- **Assignment**: Write out the passage of the workspace design text starting at "The Harvard Business" and ending at "keep them engaged.", word for word.

- **Text under study**:
※ ※ ※

The Harvard Business Review doesn’t mince any words: cubicles are the worst. That’s something workers have known for a long time, and numerous workspace design trends have emerged over time in an effort to mitigate the worst aspects of cubicle-bound office life. Cubicles are noisy, extremely limiting in space, and their design fosters feelings of dissatisfaction and depression. Their very presence makes running an office challenging: you want your workers to be comfortable with their environment to help keep them engaged.
If you’re not investing time and money in designing a workspace that engages your employees, you’re losing out on both worker satisfaction and productivity — productivity that can be dragged down by as much as 20%. If you’re in need of a worker-focused redesign strategy, here are seven workspace design tips to improve your environment.
When it comes to health, sitting is the new smoking. Workers who sit for long periods of time have an increased risk of heart disease and other chronic health conditions. You’ve probably felt it with “tech neck” or wrist pains from typing too much. This makes ergonomics crucial to the best office designs, whether it means investing more in special computer chairs for workers who prefer sitting — the Herman Miller Aeron is a popular choice — or introducing adjustable monitors and desks for those who prefer to spend more time standing. Without the distractions of physical discomfort, ergonomically minded offices can increase productivity by over 20% and reduce losses in workdays by 75%.
2. Pockets of Privacy
Collaborative spaces can do a lot to encourage creativity, but sometimes people work best when they have some private crunch time to focus on their own tasks. Research has shown that people are more productive when in private, and the negative effect of disruption and noise on workers that needed privacy outweighed any positive benefits of a common space. Fortunately, there are numerous ways to ensure isolation and privacy for employees who need it, whether it’s in the form of soundproof rooms or liminal nap pods.
3. Visualized Values
Big tech giants and their mini-city campuses might be at the cutting edge of workspace design, but you don’t always need a long list of perks and amenities to make your space reflect well on your company. They certainly help, but the bigger picture involves something more personality-driven in design. In short, the entire space should also serve as a reflection of your company’s values, visions, and ideas. A company that makes stylish products can reinforce their aesthetic and create a striking first impression with interior design that matches their visual language. A long-running business can draw from and fuse elements from decades of history. And even something simple as a subtle use of branding colour schemes can instill that sense of values. It all depends on your company’s outlook; feel free to consult our portfolio for a wide range of examples.
4. Cutting Edge Technology
Employee engagement also means knowing just who you’re engaging. And with millions of baby boomers undergoing a retirement wave, paired with a trendline in members of Gen Z graduating college and entering the workforce, it helps to see that generational shift as an opportunity to keep your technology up to date. Younger workers are digital natives, using tech in ways that are versatile and deeply integrated into their work and daily lives. This means that tech should be savvily integrated into the workspace, not as an obtrusion or a novelty, but as an integral part of the office culture and its physical space. This is especially important with the advent of wider-spread Working From Home culture, where video conferencing, cams, and projectors are key to making the WFH experience as seamless as possible for both at-home and in-office workers.

※ ※ ※

- **Extracted information**:
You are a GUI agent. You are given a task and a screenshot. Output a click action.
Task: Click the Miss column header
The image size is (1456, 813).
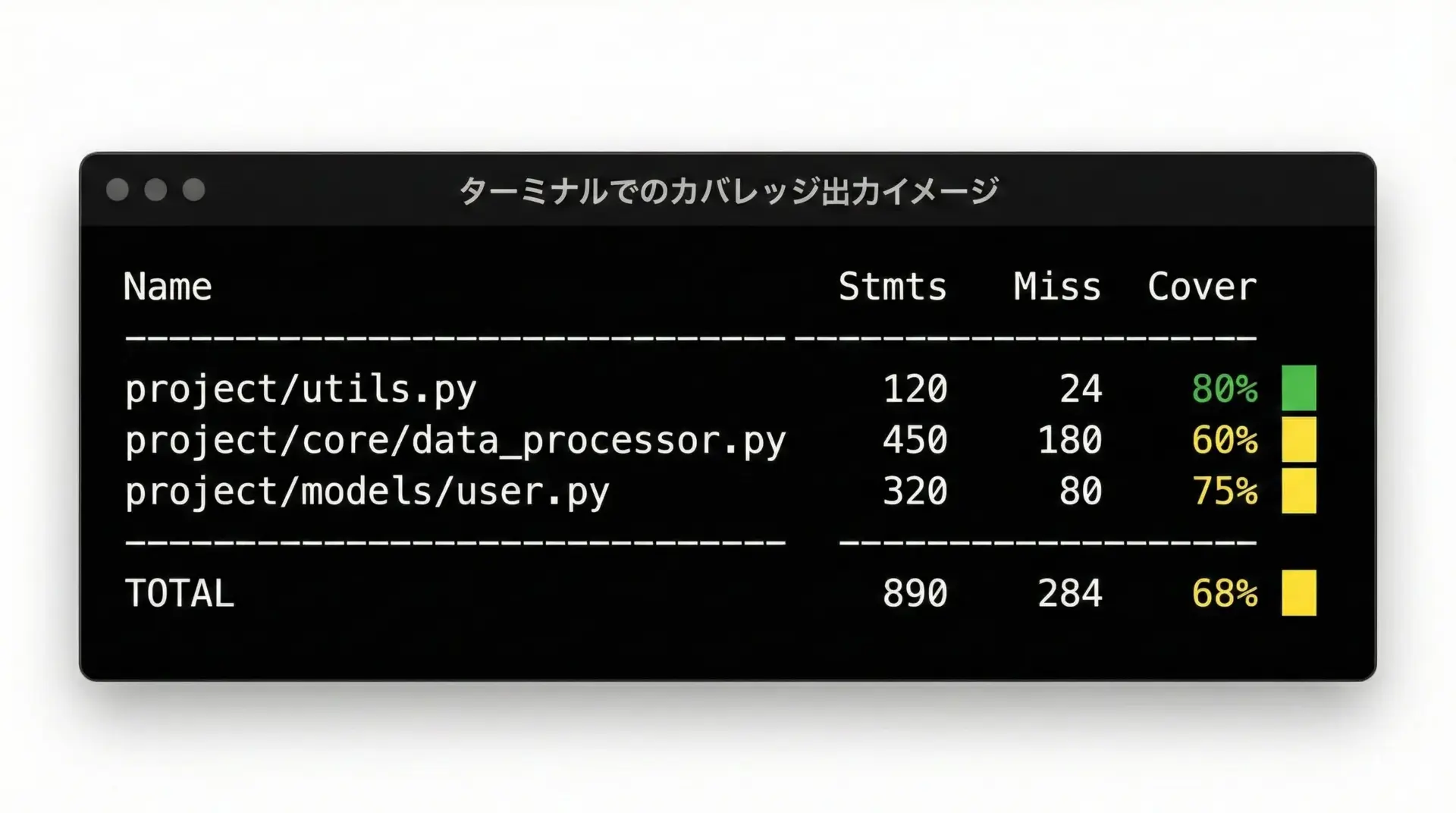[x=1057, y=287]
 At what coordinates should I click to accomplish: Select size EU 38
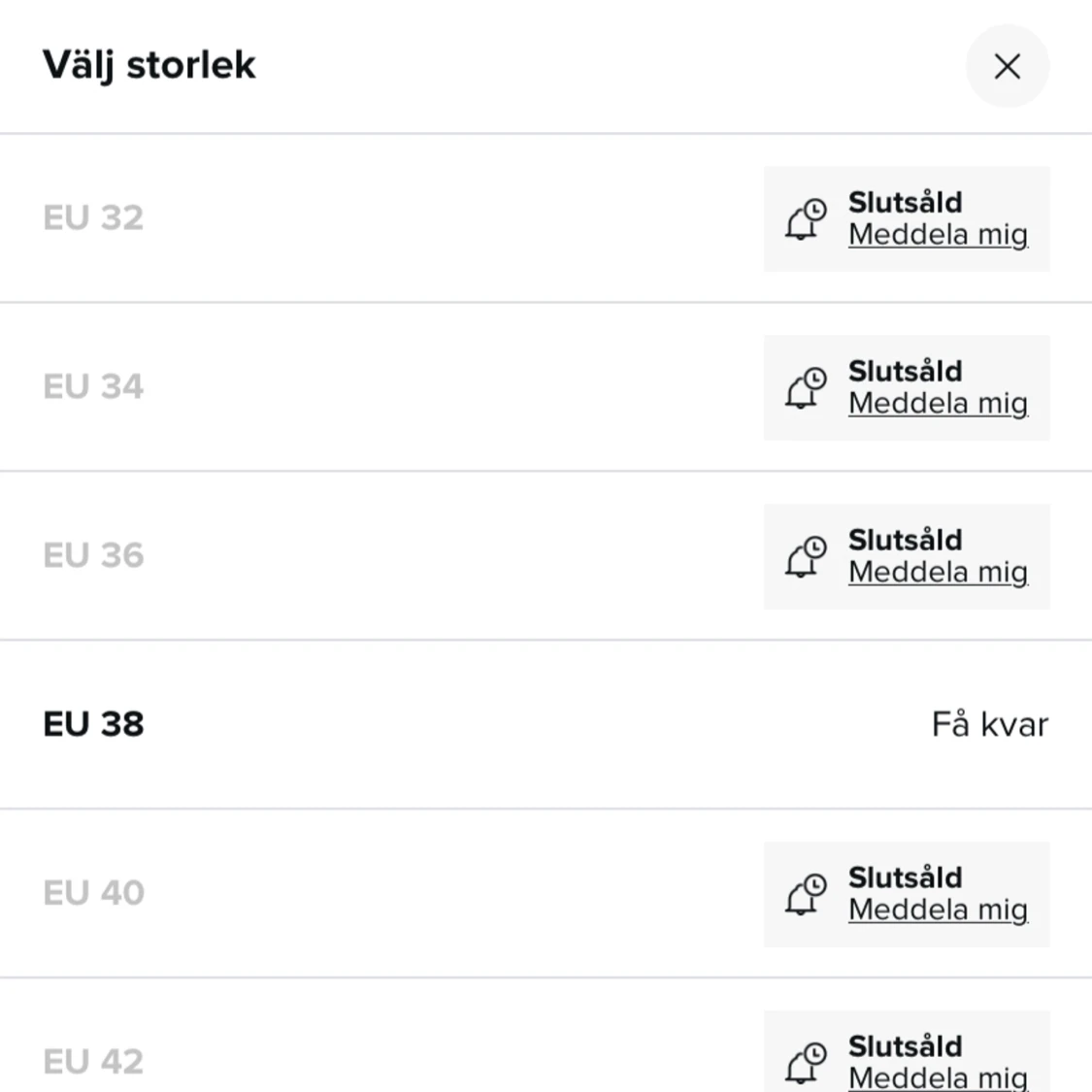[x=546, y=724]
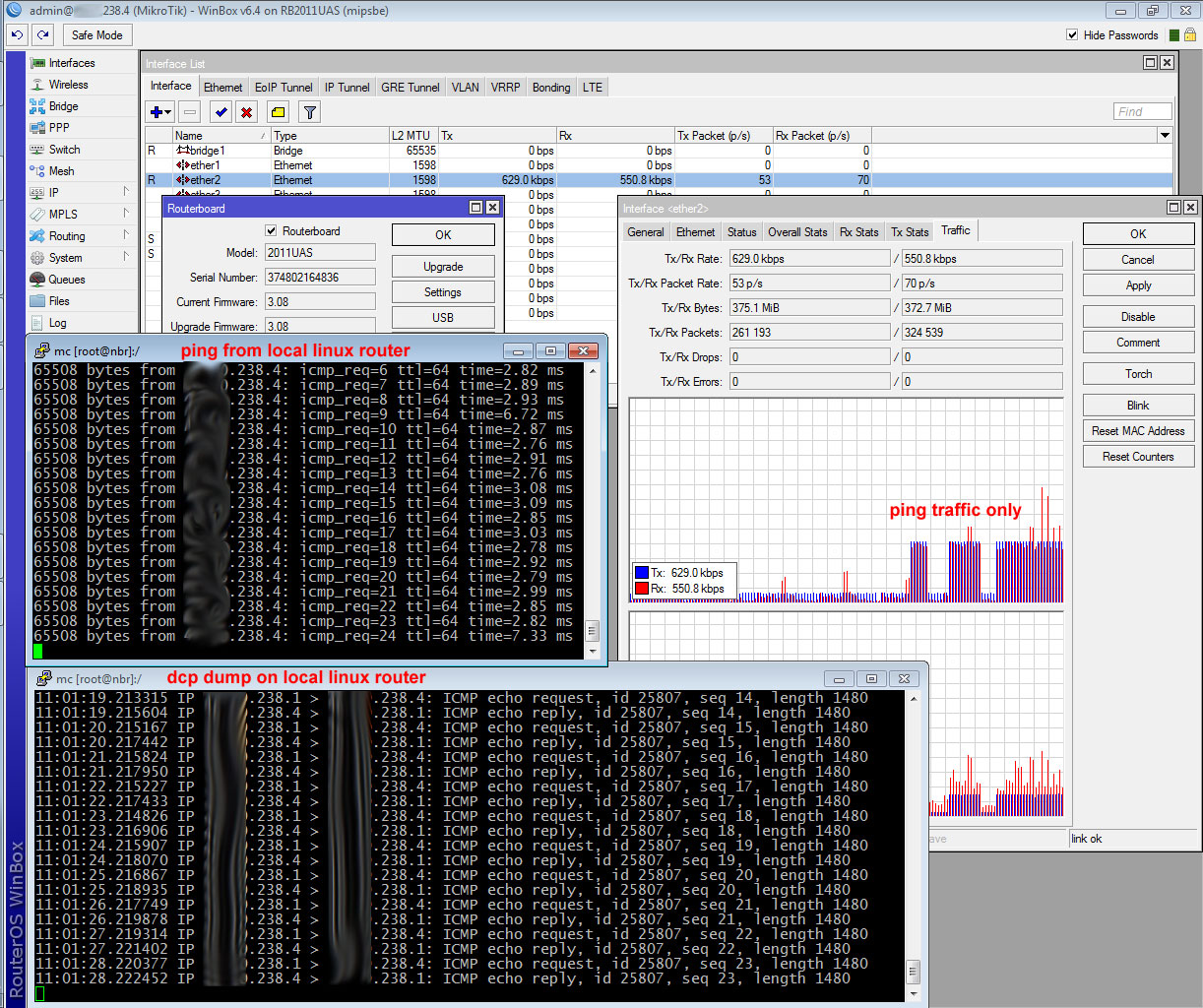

※ ※ ※

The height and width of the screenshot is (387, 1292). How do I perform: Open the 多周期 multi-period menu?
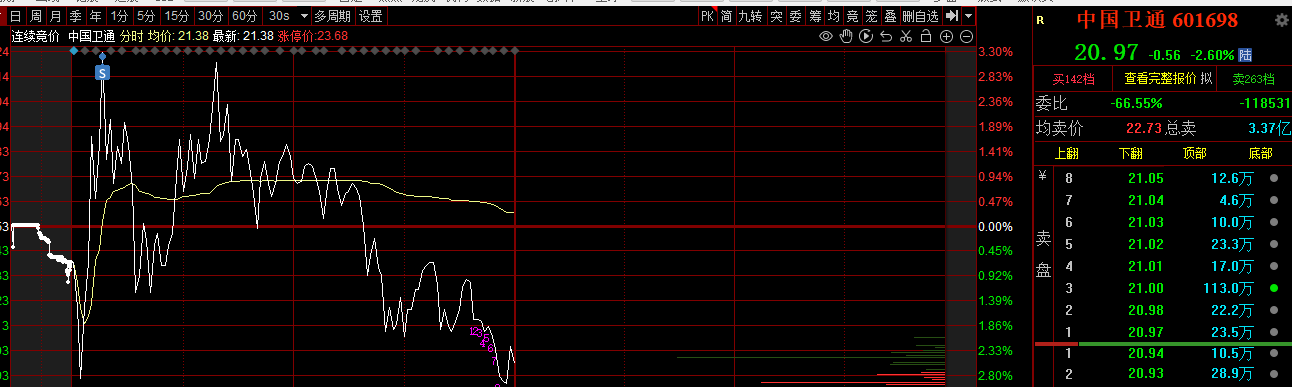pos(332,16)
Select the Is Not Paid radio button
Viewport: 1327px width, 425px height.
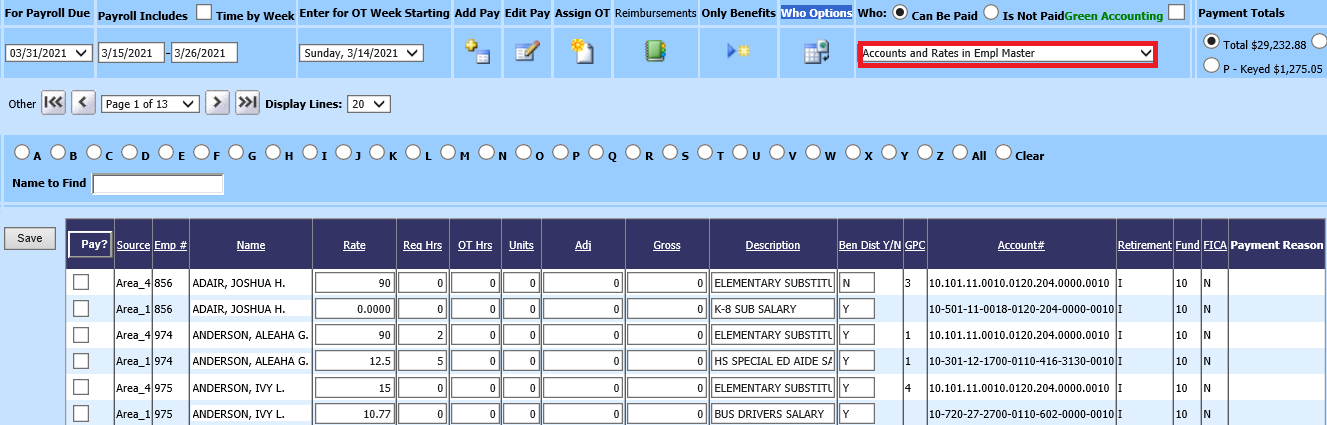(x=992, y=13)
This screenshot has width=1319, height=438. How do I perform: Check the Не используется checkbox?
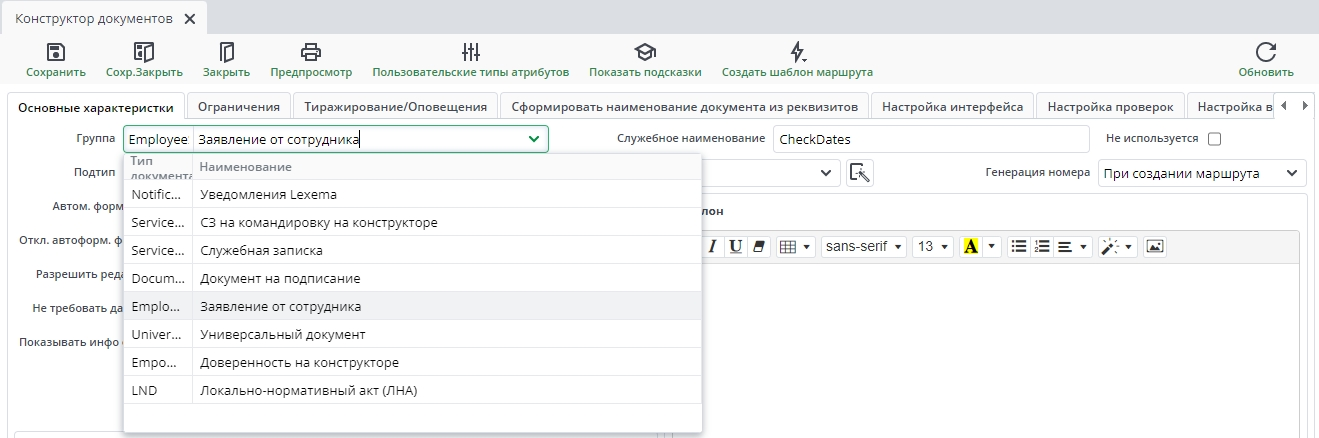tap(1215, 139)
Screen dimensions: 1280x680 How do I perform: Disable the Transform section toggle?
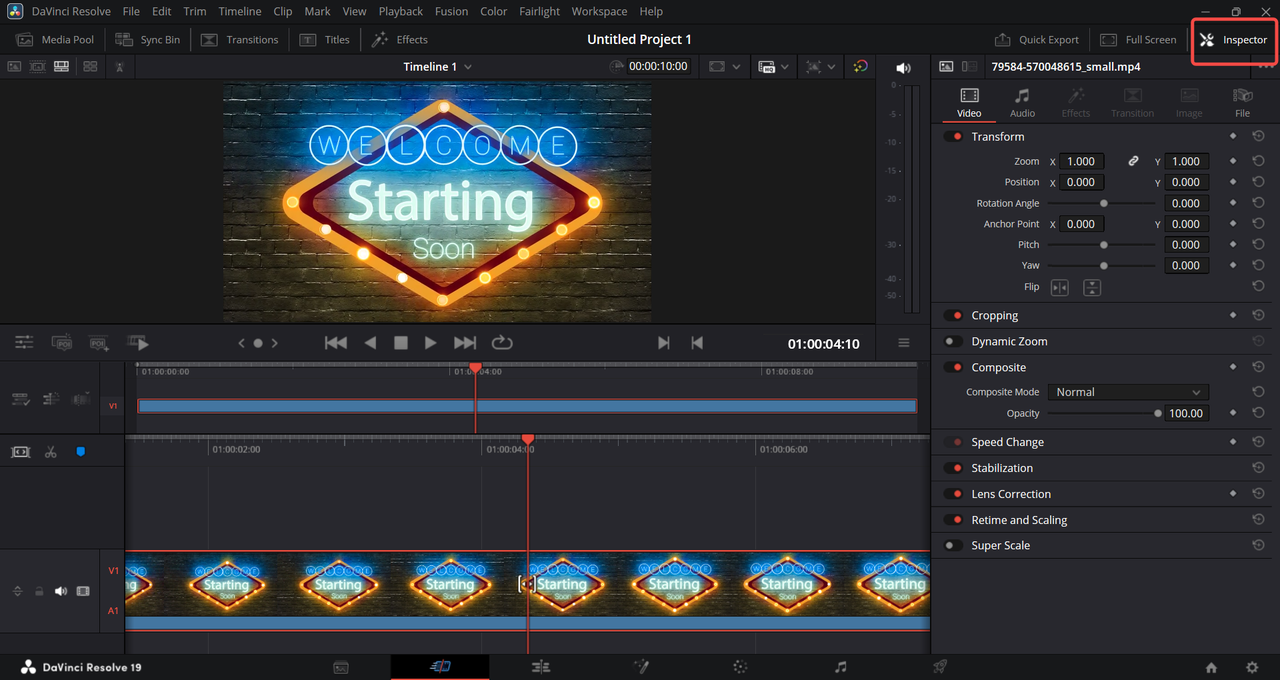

※ ※ ※

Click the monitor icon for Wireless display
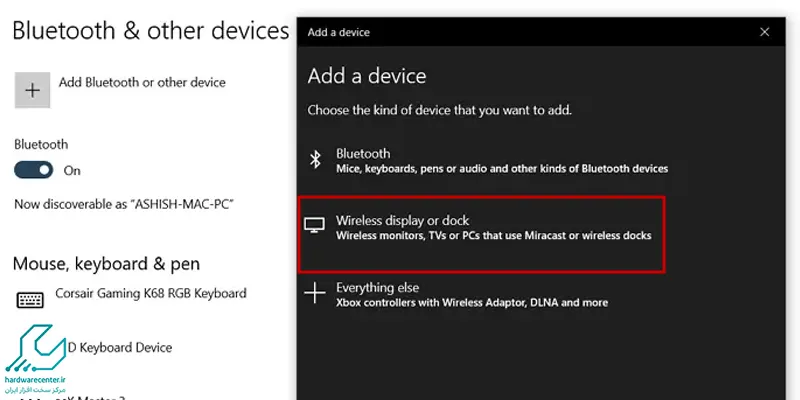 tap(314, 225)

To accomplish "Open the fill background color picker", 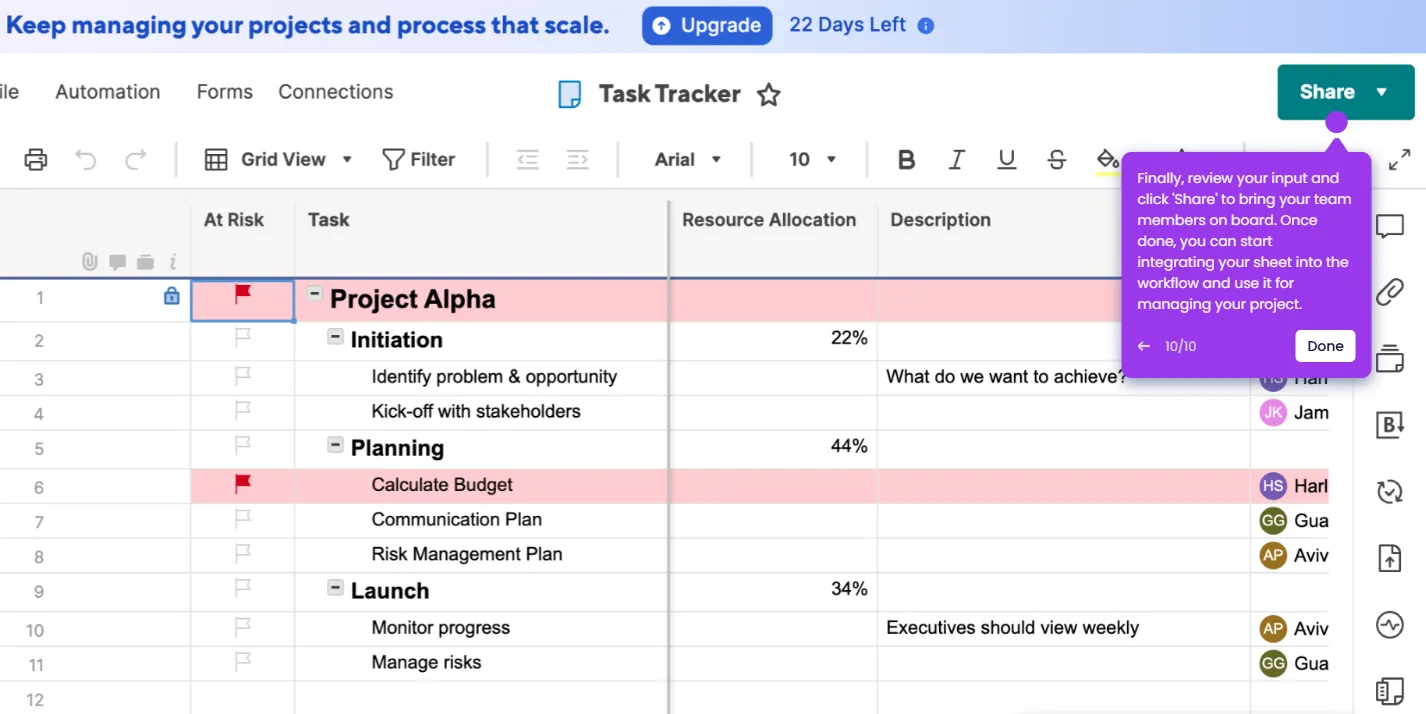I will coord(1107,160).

※ ※ ※

- **Your response**:
The Harvard Business Review doesn’t mince any words: cubicles are the worst. That’s something workers have known for a long time, and numerous workspace design trends have emerged over time in an effort to mitigate the worst aspects of cubicle-bound office life. Cubicles are noisy, extremely limiting in space, and their design fosters feelings of dissatisfaction and depression. Their very presence makes running an office challenging: you want your workers to be comfortable with their environment to help keep them engaged.